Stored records
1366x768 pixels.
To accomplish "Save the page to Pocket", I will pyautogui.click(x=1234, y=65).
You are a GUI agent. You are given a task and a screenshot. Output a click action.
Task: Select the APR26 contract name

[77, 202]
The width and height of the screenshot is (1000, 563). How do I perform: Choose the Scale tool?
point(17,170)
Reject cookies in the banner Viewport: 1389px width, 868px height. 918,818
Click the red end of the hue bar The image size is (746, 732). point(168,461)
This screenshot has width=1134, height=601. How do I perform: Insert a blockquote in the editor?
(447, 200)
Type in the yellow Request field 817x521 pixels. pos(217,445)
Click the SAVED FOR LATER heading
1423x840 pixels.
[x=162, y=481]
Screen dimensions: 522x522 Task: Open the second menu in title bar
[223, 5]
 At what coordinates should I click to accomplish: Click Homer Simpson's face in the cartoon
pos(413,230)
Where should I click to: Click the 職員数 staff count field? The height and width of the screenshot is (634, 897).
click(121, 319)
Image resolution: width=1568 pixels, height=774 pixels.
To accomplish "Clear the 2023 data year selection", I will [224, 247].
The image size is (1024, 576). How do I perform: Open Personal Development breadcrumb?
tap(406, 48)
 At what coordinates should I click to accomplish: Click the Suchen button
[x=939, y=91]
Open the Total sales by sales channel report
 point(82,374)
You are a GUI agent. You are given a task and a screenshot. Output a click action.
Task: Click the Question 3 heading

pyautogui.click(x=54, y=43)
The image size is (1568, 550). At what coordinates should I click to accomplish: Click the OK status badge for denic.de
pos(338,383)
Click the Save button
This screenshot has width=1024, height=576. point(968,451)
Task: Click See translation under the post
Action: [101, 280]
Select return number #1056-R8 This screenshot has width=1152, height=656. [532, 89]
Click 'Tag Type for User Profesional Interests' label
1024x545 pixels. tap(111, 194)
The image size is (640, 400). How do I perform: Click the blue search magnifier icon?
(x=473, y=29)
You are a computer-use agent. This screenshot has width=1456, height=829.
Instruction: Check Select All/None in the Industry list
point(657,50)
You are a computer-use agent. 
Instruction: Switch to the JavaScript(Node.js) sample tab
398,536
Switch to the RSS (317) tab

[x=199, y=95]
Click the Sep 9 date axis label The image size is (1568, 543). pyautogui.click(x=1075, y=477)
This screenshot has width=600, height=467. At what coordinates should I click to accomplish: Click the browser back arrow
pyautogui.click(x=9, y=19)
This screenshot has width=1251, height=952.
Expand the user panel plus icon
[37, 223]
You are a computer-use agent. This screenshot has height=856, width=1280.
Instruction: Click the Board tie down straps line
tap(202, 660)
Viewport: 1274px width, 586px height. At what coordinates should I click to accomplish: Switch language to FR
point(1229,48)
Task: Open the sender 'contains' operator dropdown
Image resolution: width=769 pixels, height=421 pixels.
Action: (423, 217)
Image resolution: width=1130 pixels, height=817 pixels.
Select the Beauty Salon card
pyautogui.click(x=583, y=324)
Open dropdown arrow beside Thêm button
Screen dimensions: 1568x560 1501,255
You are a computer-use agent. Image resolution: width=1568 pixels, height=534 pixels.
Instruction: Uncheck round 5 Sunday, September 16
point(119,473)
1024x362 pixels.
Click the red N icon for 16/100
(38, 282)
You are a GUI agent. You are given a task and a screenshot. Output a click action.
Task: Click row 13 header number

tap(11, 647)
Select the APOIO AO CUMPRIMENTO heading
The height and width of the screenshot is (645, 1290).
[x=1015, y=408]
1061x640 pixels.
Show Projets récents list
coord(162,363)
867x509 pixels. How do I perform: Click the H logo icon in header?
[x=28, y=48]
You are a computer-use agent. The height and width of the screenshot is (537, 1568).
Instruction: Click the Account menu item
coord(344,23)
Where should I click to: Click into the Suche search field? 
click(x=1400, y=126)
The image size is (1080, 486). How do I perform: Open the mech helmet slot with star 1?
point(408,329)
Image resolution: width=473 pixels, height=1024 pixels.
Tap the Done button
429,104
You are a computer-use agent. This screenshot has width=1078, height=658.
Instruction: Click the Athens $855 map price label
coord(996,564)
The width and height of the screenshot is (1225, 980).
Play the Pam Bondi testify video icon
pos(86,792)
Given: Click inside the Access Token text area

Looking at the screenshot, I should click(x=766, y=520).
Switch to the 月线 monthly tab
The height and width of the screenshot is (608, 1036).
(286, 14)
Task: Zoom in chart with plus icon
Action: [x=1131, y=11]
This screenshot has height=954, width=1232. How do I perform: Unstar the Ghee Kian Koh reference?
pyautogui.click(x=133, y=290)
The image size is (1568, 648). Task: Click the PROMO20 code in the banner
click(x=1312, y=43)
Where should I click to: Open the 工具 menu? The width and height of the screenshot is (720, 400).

Goal of the exercise >> All the data needs repeating. Return it exactly.

Answer below >>
1366x768 pixels.
To accomplish "Save the page to Pocket", I will pyautogui.click(x=1234, y=65).
You are a GUI agent. You are given a task and a screenshot. Output a click action.
Task: Select the APR26 contract name

[77, 202]
The width and height of the screenshot is (1000, 563). How do I perform: Choose the Scale tool?
point(17,170)
Reject cookies in the banner Viewport: 1389px width, 868px height. 918,818
Click the red end of the hue bar The image size is (746, 732). point(168,461)
This screenshot has width=1134, height=601. How do I perform: Insert a blockquote in the editor?
(447, 200)
Type in the yellow Request field 817x521 pixels. pos(217,445)
Click the SAVED FOR LATER heading
1423x840 pixels.
[x=162, y=481]
Screen dimensions: 522x522 Task: Open the second menu in title bar
[223, 5]
 At what coordinates should I click to accomplish: Click Homer Simpson's face in the cartoon
pos(413,230)
Where should I click to: Click the 職員数 staff count field? The height and width of the screenshot is (634, 897).
click(121, 319)
Image resolution: width=1568 pixels, height=774 pixels.
To accomplish "Clear the 2023 data year selection", I will [224, 247].
The image size is (1024, 576). How do I perform: Open Personal Development breadcrumb?
tap(406, 48)
 At what coordinates should I click to accomplish: Click the Suchen button
[x=939, y=91]
Open the Total sales by sales channel report
 point(82,374)
You are a GUI agent. You are given a task and a screenshot. Output a click action.
Task: Click the Question 3 heading

pyautogui.click(x=54, y=43)
The image size is (1568, 550). At what coordinates should I click to accomplish: Click the OK status badge for denic.de
pos(338,383)
Click the Save button
This screenshot has width=1024, height=576. point(968,451)
Task: Click See translation under the post
Action: [101, 280]
Select return number #1056-R8 This screenshot has width=1152, height=656. [532, 89]
Click 'Tag Type for User Profesional Interests' label
1024x545 pixels. tap(111, 194)
The image size is (640, 400). How do I perform: Click the blue search magnifier icon?
(x=473, y=29)
You are a computer-use agent. This screenshot has width=1456, height=829.
Instruction: Check Select All/None in the Industry list
point(657,50)
You are a computer-use agent. 
Instruction: Switch to the JavaScript(Node.js) sample tab
398,536
Switch to the RSS (317) tab

[x=199, y=95]
Click the Sep 9 date axis label The image size is (1568, 543). pyautogui.click(x=1075, y=477)
This screenshot has width=600, height=467. At what coordinates should I click to accomplish: Click the browser back arrow
pyautogui.click(x=9, y=19)
This screenshot has width=1251, height=952.
Expand the user panel plus icon
[37, 223]
You are a computer-use agent. This screenshot has height=856, width=1280.
Instruction: Click the Board tie down straps line
tap(202, 660)
Viewport: 1274px width, 586px height. At what coordinates should I click to accomplish: Switch language to FR
point(1229,48)
Task: Open the sender 'contains' operator dropdown
Image resolution: width=769 pixels, height=421 pixels.
Action: (423, 217)
Image resolution: width=1130 pixels, height=817 pixels.
Select the Beauty Salon card
pyautogui.click(x=583, y=324)
Open dropdown arrow beside Thêm button
Screen dimensions: 1568x560 1501,255
You are a computer-use agent. Image resolution: width=1568 pixels, height=534 pixels.
Instruction: Uncheck round 5 Sunday, September 16
point(119,473)
1024x362 pixels.
Click the red N icon for 16/100
(38, 282)
You are a GUI agent. You are given a task and a screenshot. Output a click action.
Task: Click row 13 header number

tap(11, 647)
Select the APOIO AO CUMPRIMENTO heading
The height and width of the screenshot is (645, 1290).
[x=1015, y=408]
1061x640 pixels.
Show Projets récents list
coord(162,363)
867x509 pixels. How do I perform: Click the H logo icon in header?
[x=28, y=48]
You are a computer-use agent. The height and width of the screenshot is (537, 1568).
Instruction: Click the Account menu item
coord(344,23)
Where should I click to: Click into the Suche search field? 
click(x=1400, y=126)
The image size is (1080, 486). How do I perform: Open the mech helmet slot with star 1?
point(408,329)
Image resolution: width=473 pixels, height=1024 pixels.
Tap the Done button
429,104
You are a computer-use agent. This screenshot has width=1078, height=658.
Instruction: Click the Athens $855 map price label
coord(996,564)
The width and height of the screenshot is (1225, 980).
Play the Pam Bondi testify video icon
pos(86,792)
Given: Click inside the Access Token text area

Looking at the screenshot, I should click(x=766, y=520).
Switch to the 月线 monthly tab
The height and width of the screenshot is (608, 1036).
(286, 14)
Task: Zoom in chart with plus icon
Action: [x=1131, y=11]
This screenshot has height=954, width=1232. How do I perform: Unstar the Ghee Kian Koh reference?
pyautogui.click(x=133, y=290)
The image size is (1568, 648). Task: Click the PROMO20 code in the banner
click(x=1312, y=43)
Where should I click to: Open the 工具 menu? The width and height of the screenshot is (720, 400).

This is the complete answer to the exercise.